[Dataset entries]

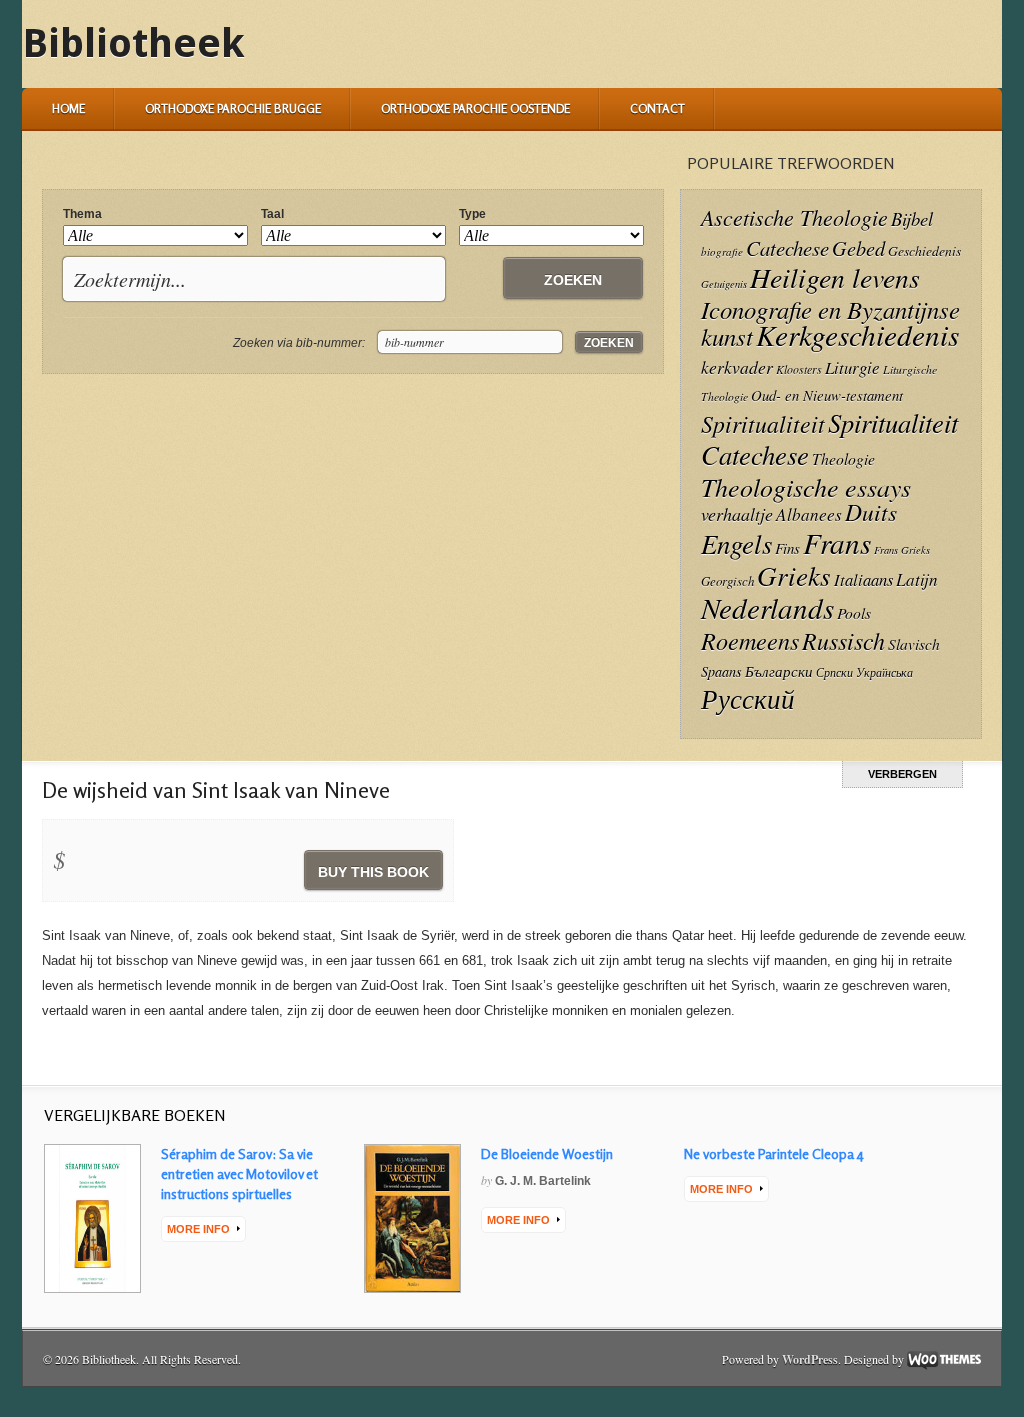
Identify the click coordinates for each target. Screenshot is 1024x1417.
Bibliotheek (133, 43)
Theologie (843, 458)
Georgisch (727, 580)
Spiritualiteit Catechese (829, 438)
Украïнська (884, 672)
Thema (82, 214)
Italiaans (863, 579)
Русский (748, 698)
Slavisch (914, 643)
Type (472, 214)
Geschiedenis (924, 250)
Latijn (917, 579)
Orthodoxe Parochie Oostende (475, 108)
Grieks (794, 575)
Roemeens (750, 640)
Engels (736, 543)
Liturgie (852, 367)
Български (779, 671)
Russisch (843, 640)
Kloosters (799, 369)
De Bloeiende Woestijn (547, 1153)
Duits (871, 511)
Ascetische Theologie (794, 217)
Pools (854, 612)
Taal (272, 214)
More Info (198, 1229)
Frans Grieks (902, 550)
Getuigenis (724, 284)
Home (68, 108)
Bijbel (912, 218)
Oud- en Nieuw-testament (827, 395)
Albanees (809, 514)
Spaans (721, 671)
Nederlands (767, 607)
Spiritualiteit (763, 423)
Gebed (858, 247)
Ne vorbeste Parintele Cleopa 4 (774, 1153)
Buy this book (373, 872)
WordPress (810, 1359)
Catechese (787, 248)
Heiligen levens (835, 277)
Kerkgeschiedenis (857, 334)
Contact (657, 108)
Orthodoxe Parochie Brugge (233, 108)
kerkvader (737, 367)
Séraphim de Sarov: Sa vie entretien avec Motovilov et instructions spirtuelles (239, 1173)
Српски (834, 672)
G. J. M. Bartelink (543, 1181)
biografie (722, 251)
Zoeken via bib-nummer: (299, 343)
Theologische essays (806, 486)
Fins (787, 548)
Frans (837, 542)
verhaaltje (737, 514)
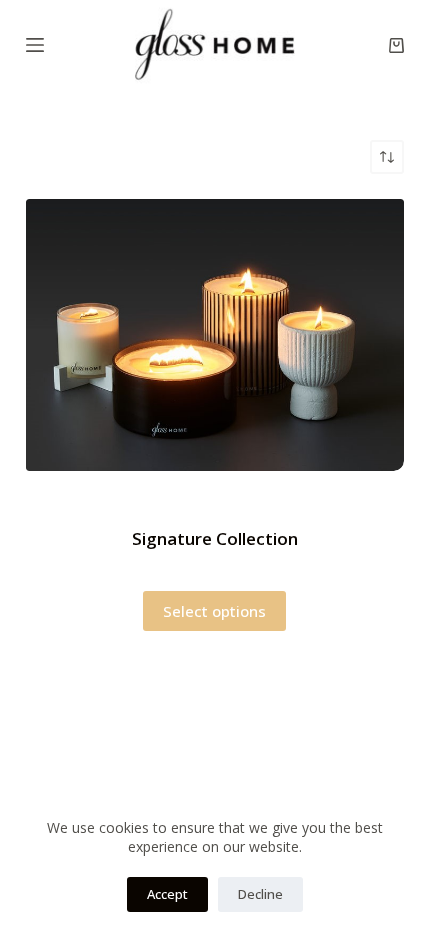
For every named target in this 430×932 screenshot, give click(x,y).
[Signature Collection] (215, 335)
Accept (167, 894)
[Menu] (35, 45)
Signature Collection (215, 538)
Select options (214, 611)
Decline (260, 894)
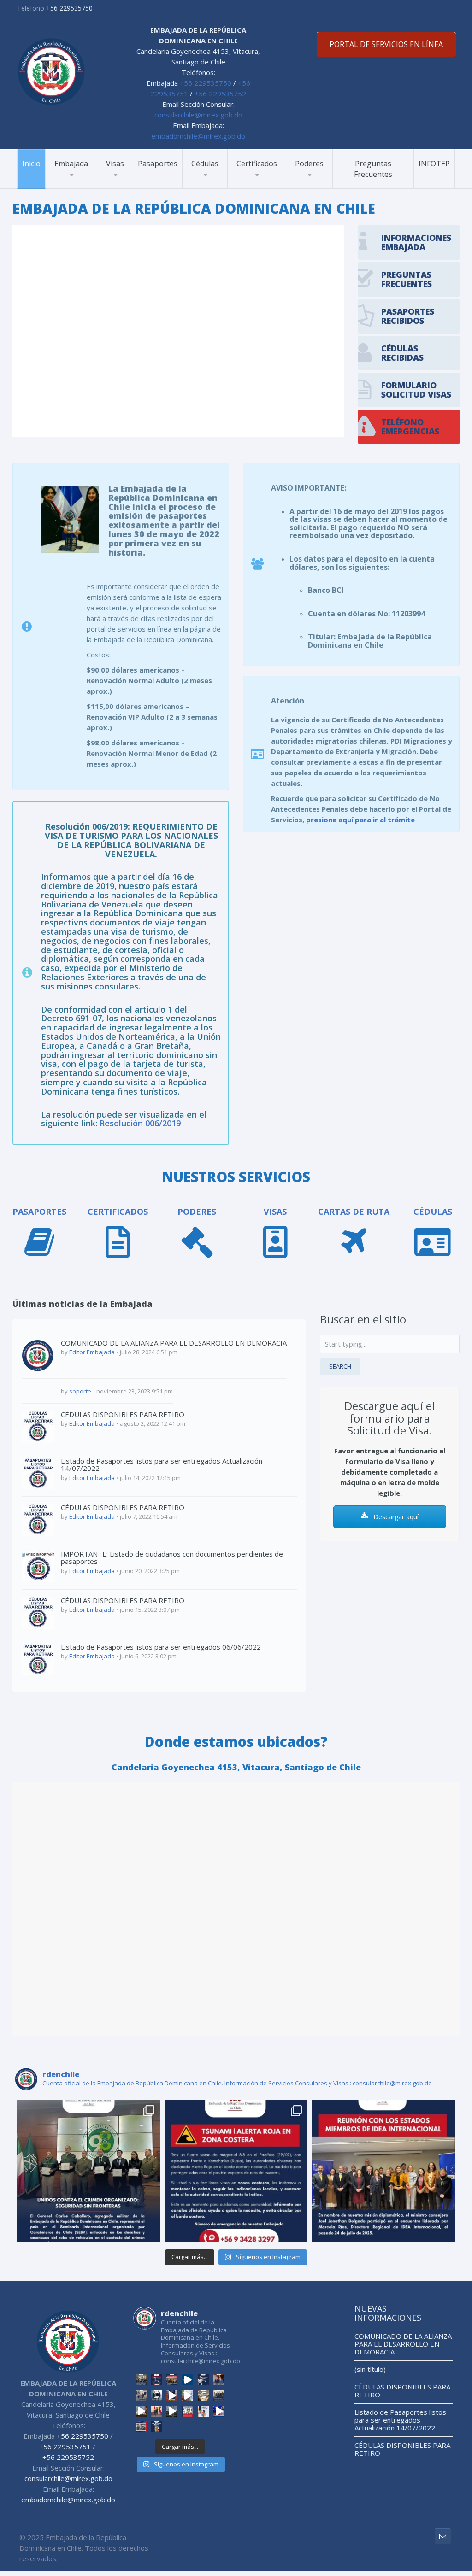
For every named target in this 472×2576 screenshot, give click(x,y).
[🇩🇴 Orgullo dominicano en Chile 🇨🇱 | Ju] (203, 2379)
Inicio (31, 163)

[/Dataset entries]

- _Task prompt_
Of the entries above, repeat exactly the lines from the line with "Georgisch (727, 580)" through the line with "Frans Grieks (902, 550)", both of them included.

- _Result below_
Georgisch (727, 580)
Spiritualiteit Catechese (829, 438)
Украïнська (884, 672)
Thema (82, 214)
Italiaans (863, 579)
Русский (748, 698)
Slavisch (914, 643)
Type (472, 214)
Geschiedenis (924, 250)
Latijn (917, 579)
Orthodoxe Parochie Oostende (475, 108)
Grieks (794, 575)
Roemeens (750, 640)
Engels (736, 543)
Liturgie (852, 367)
Български (779, 671)
Russisch (843, 640)
Kloosters (799, 369)
De Bloeiende Woestijn (547, 1153)
Duits (871, 511)
Ascetische Theologie (794, 217)
Pools (854, 612)
Taal (272, 214)
More Info (198, 1229)
Frans Grieks (902, 550)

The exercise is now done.